The community is named after the historic Kavanaugh Chapel United Methodist Church and cemetery which has been a local landmark there since it was formed in 1866. The white church building was built as a proper replacement for the original log church house in 1873 which set on the same site where the church now stands. The Kavanaugh School was held in the same log cabin as the church for many years. The church was named in honor of Bishop Hubbard Hinde Kavanaugh, a Methodist Episcopal Bishop in office at the time the church was formed. The Kavanaugh school operated to the left of the chapel and cemetery until the mid-1950s when it closed due to being part of a major consolidation program of the Boyd County School System. A United States Post Office was operated there as Kavanaugh, Ky. from 1901 to 1910.
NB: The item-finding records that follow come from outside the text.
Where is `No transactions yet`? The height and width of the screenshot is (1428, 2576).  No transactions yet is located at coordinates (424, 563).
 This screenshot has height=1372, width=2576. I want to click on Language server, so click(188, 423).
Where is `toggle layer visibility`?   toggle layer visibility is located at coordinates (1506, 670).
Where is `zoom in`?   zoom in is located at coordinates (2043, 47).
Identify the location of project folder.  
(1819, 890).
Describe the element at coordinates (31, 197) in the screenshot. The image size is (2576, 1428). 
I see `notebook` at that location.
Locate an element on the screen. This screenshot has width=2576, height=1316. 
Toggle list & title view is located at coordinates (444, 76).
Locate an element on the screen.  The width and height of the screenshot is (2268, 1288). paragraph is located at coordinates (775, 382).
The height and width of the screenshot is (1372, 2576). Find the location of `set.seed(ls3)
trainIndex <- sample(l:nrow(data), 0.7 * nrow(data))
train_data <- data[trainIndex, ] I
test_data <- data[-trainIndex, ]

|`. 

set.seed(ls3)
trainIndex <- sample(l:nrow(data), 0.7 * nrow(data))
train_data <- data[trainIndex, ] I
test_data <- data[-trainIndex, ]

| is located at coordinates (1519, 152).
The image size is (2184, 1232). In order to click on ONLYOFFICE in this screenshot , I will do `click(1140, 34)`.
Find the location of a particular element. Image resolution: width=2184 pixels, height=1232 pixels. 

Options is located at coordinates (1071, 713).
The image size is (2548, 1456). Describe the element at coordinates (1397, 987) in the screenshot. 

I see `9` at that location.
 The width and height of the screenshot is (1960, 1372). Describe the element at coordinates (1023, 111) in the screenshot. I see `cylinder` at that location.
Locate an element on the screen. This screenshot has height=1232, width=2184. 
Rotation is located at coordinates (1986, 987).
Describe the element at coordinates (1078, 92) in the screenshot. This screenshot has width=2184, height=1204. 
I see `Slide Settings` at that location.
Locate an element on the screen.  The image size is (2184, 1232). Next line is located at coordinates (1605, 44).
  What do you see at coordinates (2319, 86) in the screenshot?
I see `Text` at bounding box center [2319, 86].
The community immediately to the north of Kavanaugh, Burnaugh, took its name from a combination of Kavanaugh and the nearby Burgess Station. Burnaugh is sometimes applied to both communities as they adjoin each other and are essentially one and the same. However, local residents strictly refer to the area from the church south to the county line as Kavanaugh, and the community north of the church Burnaugh. The church site is considered the dividing line between the two communities. Kavanaugh is located within the ZIP Code Tabulation Area for zip code 41129, which includes the county seat, Catlettsburg.